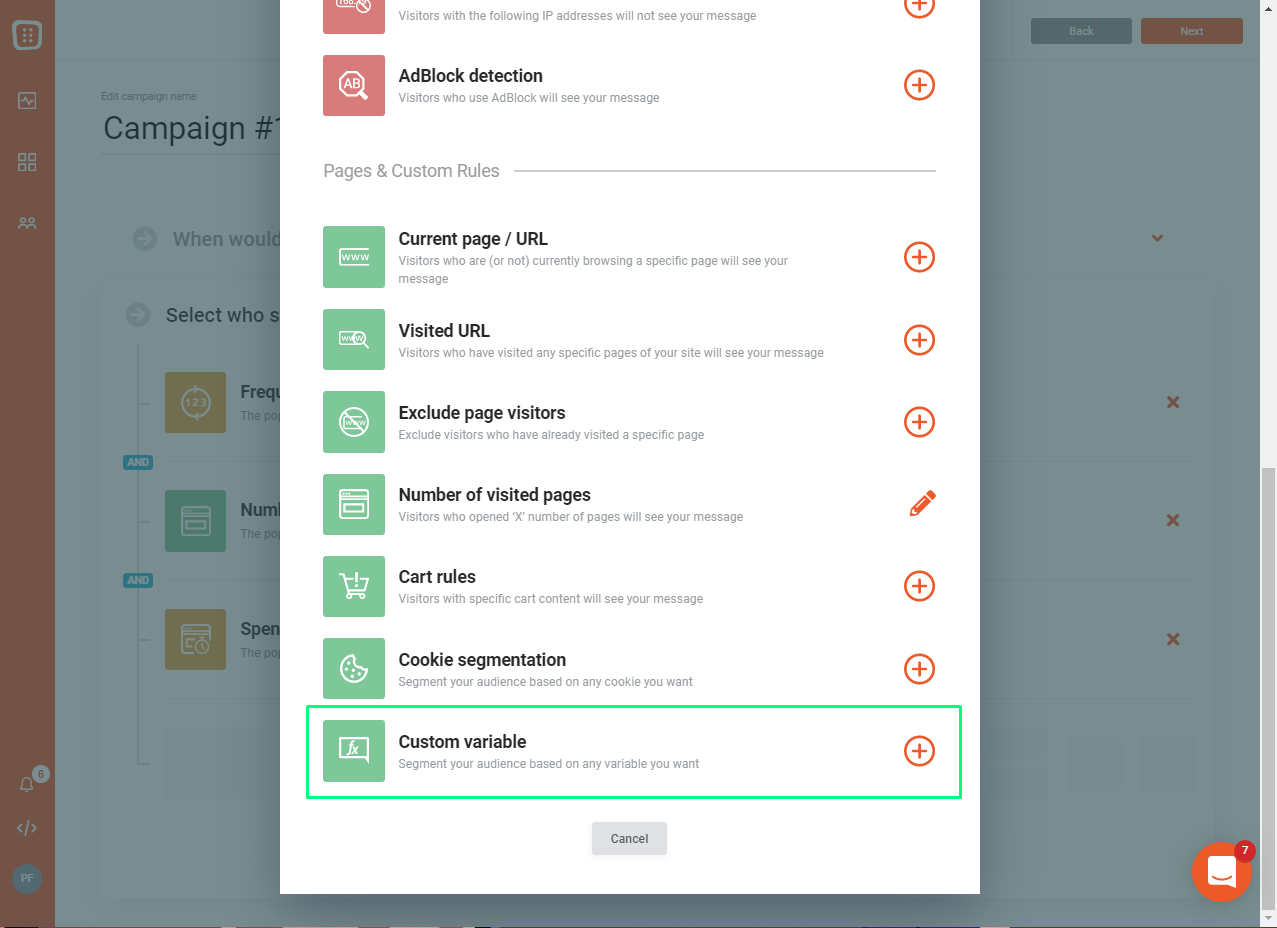Edit Number of visited pages with pencil icon
This screenshot has height=928, width=1277.
tap(922, 503)

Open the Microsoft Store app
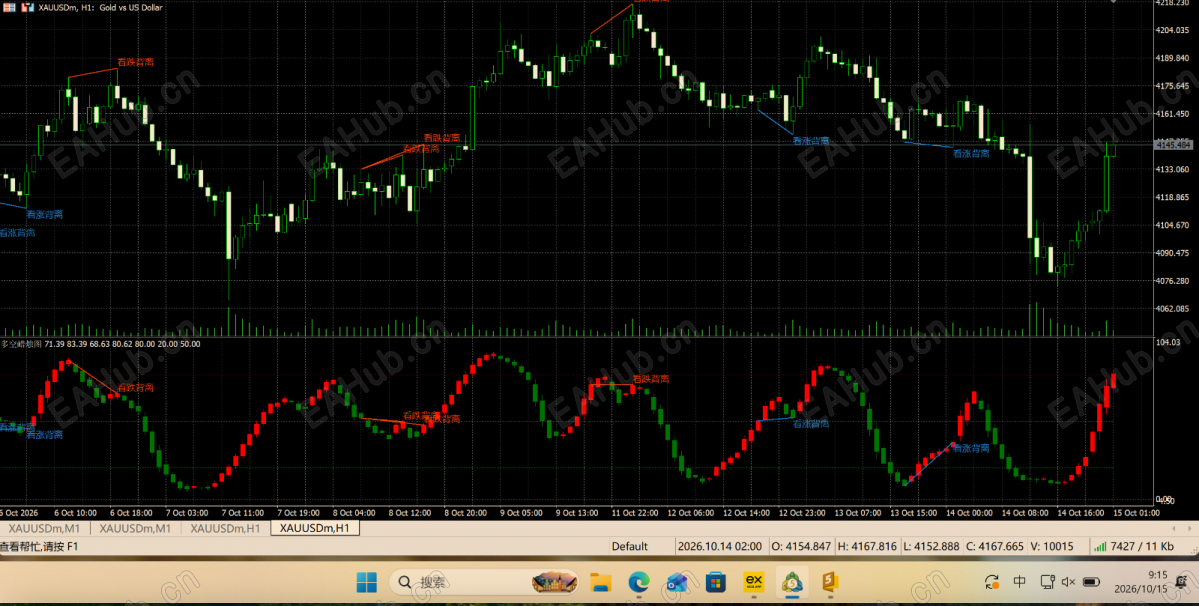[716, 583]
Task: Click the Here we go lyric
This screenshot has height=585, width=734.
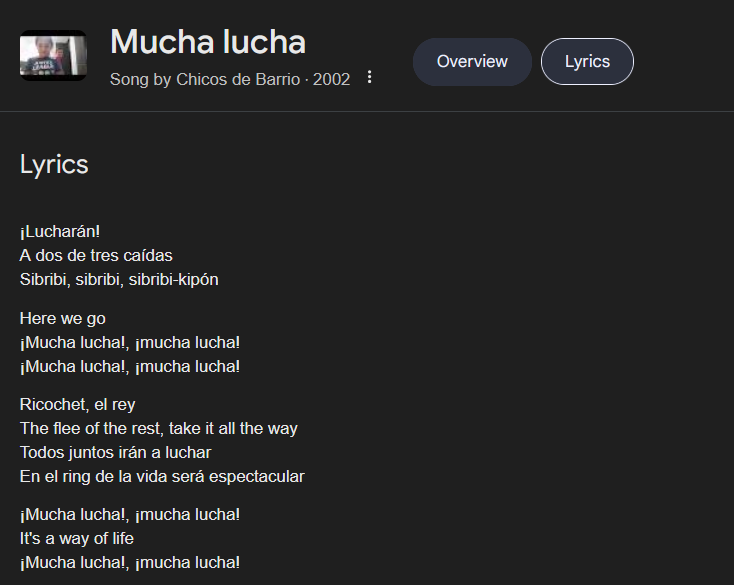Action: [x=63, y=319]
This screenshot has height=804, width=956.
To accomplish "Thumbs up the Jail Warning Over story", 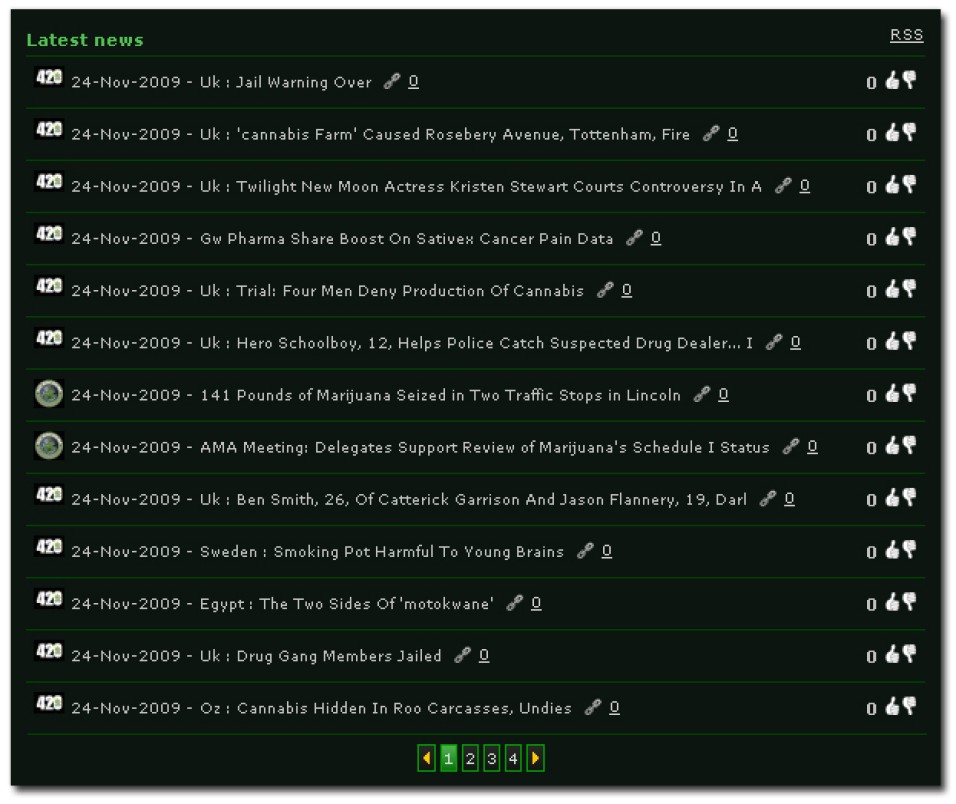I will pos(892,81).
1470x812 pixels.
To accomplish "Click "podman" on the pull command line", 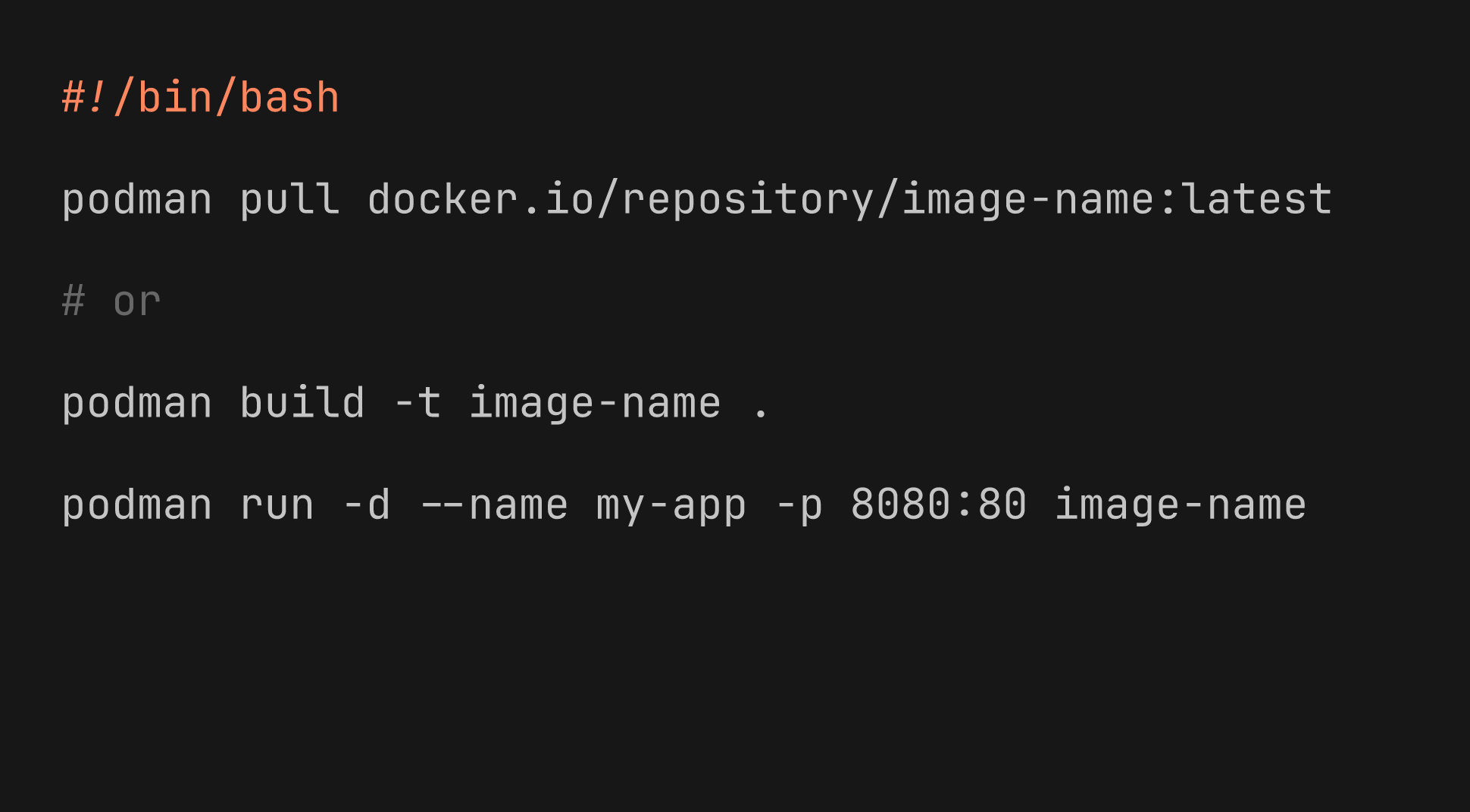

+ + + +

▶ TASK DETAILS
Beginning with the line that holds "1470x812 pixels.", write out exactly the lines down to the end of the material above, and no others. Pictures are not part of the copy.

▶ OUTPUT BELOW
1470x812 pixels.
To accomplish "Click "podman" on the pull command line", 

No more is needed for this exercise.